# Black 'boxes' appearing.



## Airframes (Apr 21, 2018)

Yesterday and this evening, I've been getting black 'boxes' appearing, at random, on different areas of some pages. Some of these are square, and some long, rectangular boxes. They look like the format used for Ads, but are completely blank, except for one, which eventually changed to show an ad for a game.
Any ideas ?


----------



## Wurger (Apr 21, 2018)

It is very likely something there has to be updated. It seems that servers are updated firstly then users' computers. The ACP pannel doesn't report any problem with it. So IMHO that's the updating of the user's soft. But please let me know if it become getting more frequently.

Reactions: Like Like:
1 | Like List reactions


----------



## Airframes (Apr 21, 2018)

Ok, thanks my friend.


----------



## swampyankee (Apr 21, 2018)

One possibility is that the ads require Flash; some browsers will turn off Flash when they update. Flash and Java are notorious for being security holes.


----------



## Wurger (Apr 21, 2018)

Yes that's true. Recently I have seen the Java updates coming but because it was without the certificate the Java updater rejected the file.


----------



## Lucky13 (Apr 23, 2018)

Terry and Flash mentioned in the same thread, is never a good thing....
.
.
.
.
.
.
.
Should I leave?

Reactions: Funny Funny:
1 | Like List reactions


----------



## Airframes (Apr 23, 2018)

Yes !


----------



## horseUSA (Apr 24, 2018)

Next time you see issue can you take a screenshot and post?
Take a screenshot in Windows XP
There are only two ways to take a screenshot in Windows XP. A tap of the Print Screen button will copy an image of your entire screen. This image must then be pasted (this can be done by pressing the Control and V keys at the same time) in a program like Paint, at which point you will also be able to save the image.
The other option is to capture a specific window. You can do this by pressing the Alt and Print Screen keys at the same time. You will, once again, have to open Paint, paste the image, and Save it.

On a majority of keyboards, the Print Screen key can be found in the upper-right corner. It will likely be labeled as either PrtScn or PrtSc.

Take a screenshot in Windows Vista and Windows 7
In addition to the two Print Screen methods detailed above, Windows Vista and Windows 7 users can also utilize the Snipping Tool. This feature is available on all versions of Windows, with the exception of Starter and Basic editions, and Windows XP.

To open the program, click the Start button, select All Programs, followed by Accessories, and select the Snipping tool from the list. The Snipping tool lets you take a screenshot of a specific area of the screen (similar to the OS X command with the Command, Shift, and number 4 keys). Open the program, click New, select the area of the screen you would like to capture, and then click Save.

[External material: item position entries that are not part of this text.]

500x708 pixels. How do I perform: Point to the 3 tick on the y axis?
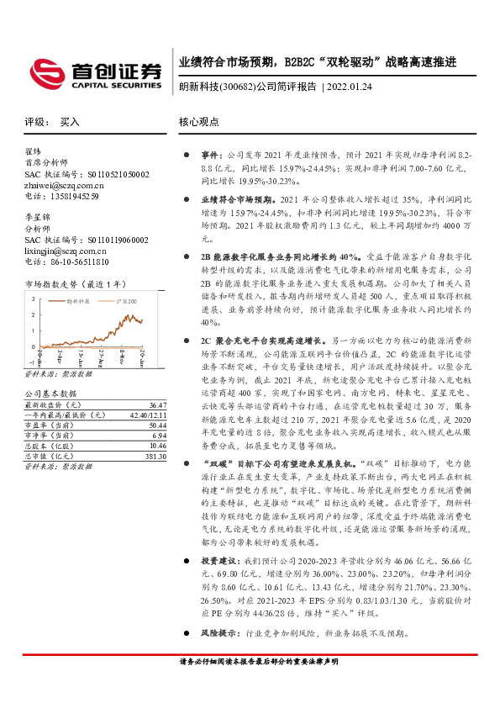(x=33, y=299)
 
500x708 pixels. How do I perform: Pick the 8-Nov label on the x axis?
(x=122, y=354)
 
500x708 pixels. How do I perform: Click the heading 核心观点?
(x=198, y=123)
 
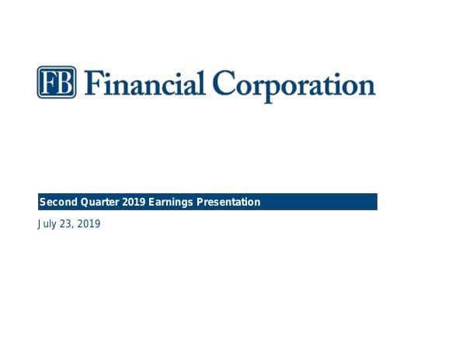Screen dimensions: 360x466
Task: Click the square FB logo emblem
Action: coord(57,82)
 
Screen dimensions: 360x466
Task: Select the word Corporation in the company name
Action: coord(294,84)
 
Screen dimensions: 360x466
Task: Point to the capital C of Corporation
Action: coord(225,83)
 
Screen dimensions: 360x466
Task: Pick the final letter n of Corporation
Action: coord(367,85)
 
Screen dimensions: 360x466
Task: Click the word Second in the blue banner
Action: coord(57,202)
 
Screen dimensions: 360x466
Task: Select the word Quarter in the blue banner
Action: coord(99,202)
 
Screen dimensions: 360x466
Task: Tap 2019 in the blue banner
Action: coord(134,202)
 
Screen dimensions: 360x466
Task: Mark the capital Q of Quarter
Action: coord(82,202)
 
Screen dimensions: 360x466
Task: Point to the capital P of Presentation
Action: coord(200,202)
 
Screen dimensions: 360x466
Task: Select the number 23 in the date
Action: coord(64,225)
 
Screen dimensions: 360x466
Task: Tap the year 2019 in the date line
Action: coord(88,225)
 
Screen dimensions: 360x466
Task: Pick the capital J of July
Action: coord(39,225)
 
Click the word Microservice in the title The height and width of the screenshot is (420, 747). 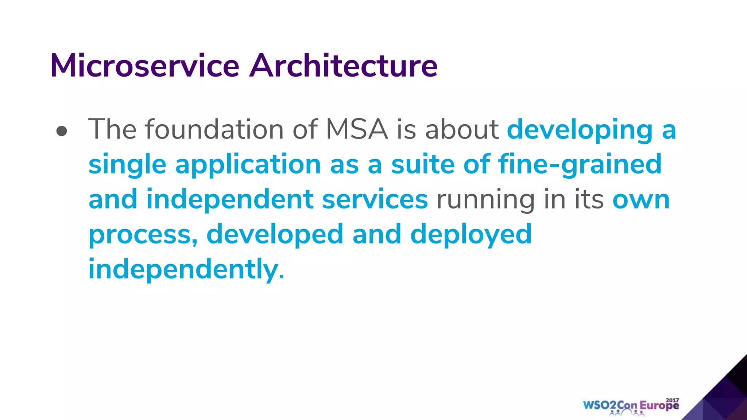coord(145,66)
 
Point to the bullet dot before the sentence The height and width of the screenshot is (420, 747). coord(62,131)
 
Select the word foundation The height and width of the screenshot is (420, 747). coord(214,129)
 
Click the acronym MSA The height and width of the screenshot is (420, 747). coord(356,129)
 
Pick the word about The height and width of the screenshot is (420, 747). coord(462,129)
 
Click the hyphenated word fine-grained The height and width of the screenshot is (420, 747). coord(580,165)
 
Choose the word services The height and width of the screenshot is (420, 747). coord(375,199)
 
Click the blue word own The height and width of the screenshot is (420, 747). coord(641,200)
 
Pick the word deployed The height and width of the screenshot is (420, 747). coord(471,235)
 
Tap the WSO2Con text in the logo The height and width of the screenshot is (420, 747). coord(610,405)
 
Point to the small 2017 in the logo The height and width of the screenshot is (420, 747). coord(672,400)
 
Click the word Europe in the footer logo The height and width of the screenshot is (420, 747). coord(659,406)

Take a screenshot in Windows 10 and Windows 8
Users with a Windows 10 or Windows 8 machine have the added ability to take screenshots that automatically save to a special folder. Pressing both the Windows and Print Screen key at the same time will capture the entire screen. This image will automatically be saved to a Screenshot folder inside of the Pictures library.

The Print Screen methods from Windows XP and the Snipping tool can also be utilized in Windows 10 and Windows 8. You can search for the Snipping Tool on the Start screen in Windows 8 or in the search field next to the Start button in Windows 10.


Take a screenshot on a Mac
*1. Command-Shift-3*
It captures a screenshot of your entire screen.

*2. Command-Shift-4*
It turns the cursor into a crosshair, which you can drag to select a portion of your screen to capture. Release the mouse button or trackpad to take the shot.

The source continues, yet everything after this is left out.